Riparare dall’interno un cuore ferito dall’infarto grazie alle cellule staminali. Questo approccio in medicina rigenerativa funziona, e riserva nuove sorprese. A mettere in luce un meccanismo d’azione inatteso delle cellule bambine è uno studio pubblicato su Nature. Le cellule staminali cardiache innescano un meccanismo di guarigione, che porta il cuore a ripararsi. La novità consiste nella scoperta di quello che c’è dietro. L’iniezione di cellule staminali cardiache nei topolini scatena, nei cuori danneggiati, un processo infiammatorio acuto, che genera una risposta simile alla guarigione di una ferita.

L’infiammazione, un processo fondamentale del corpo umano, interpretato fino a pochi anni fa come un mero meccanismo di difesa, può essere in questo senso paragonato alla macchina del tempo.
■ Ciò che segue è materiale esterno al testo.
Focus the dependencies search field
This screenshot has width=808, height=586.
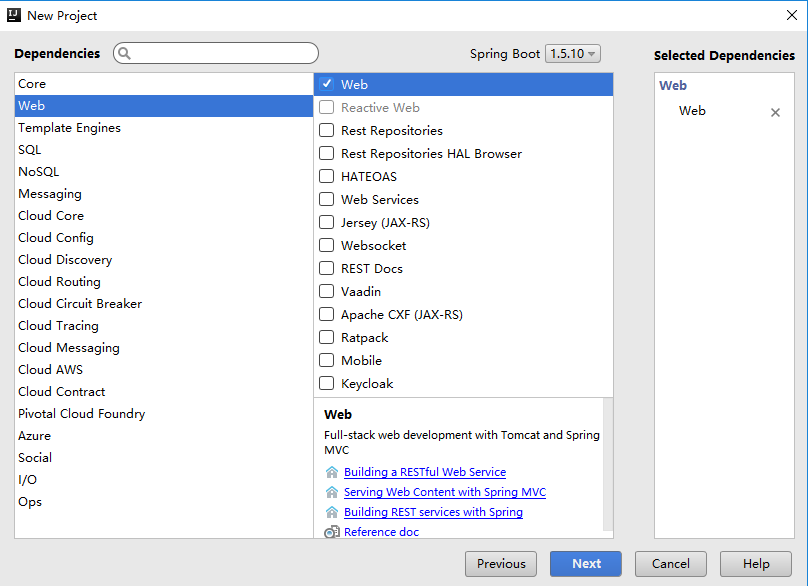pos(225,54)
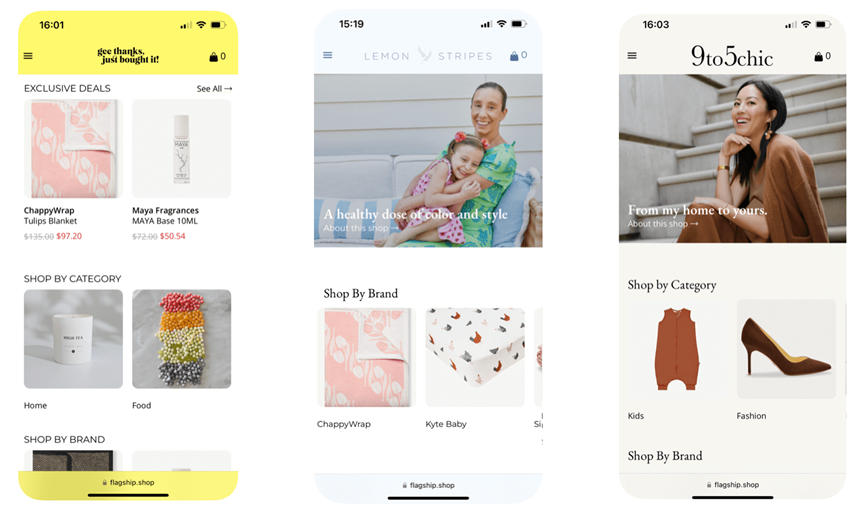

Chiamata in causa nei fenomeni di invecchiamento (inflammaging) l’infiammazione, opportunamente evocata in un cuore colpito da infarto, può invertire il senso di marcia, facendo cioè ringiovanire l’organo, che viene riparato, colonizzato da cellule nuove di zecca nella sede della lesione.

Alla luce delle ultime sperimentazioni sulle staminali si intuisce un meccanismo d’azione mai sospettato prima d’ora, una cascata infiammatoria pilotata, che promuove la guarigione. Ricercatori del Cincinnati Children’s Hospital Medical Center, Usa, hanno descritto su Nature una originale indagine su modelli animali, un protocollo che contempla l’infusione di cellule staminali per rigenerare il cuore.

Jeffery Molkentin e il suo team, autori dello studio, hanno messo a fuoco il ruolo dei macrofagi, che accorrono sul luogo dell’infiammazione per eseguire un restauro in due tempi, rimuovere tessuti ammalorati per favorire l’ingresso di nuove cellule contrattili. Un risultato analogo si può ottenere iniettando zymosan, un composto inerte che stimola il sistema immunitario, anche in assenza di staminali biologicamente attive. «Gli attuali trial clinici – ha dichiarato Molkentin – prevedono il più delle volte che le staminali siano infuse nel sangue, i nostri risultati indicano che è molto utile somministrare la terapia direttamente nel muscolo cardiaco, vicino alla regione infartuata».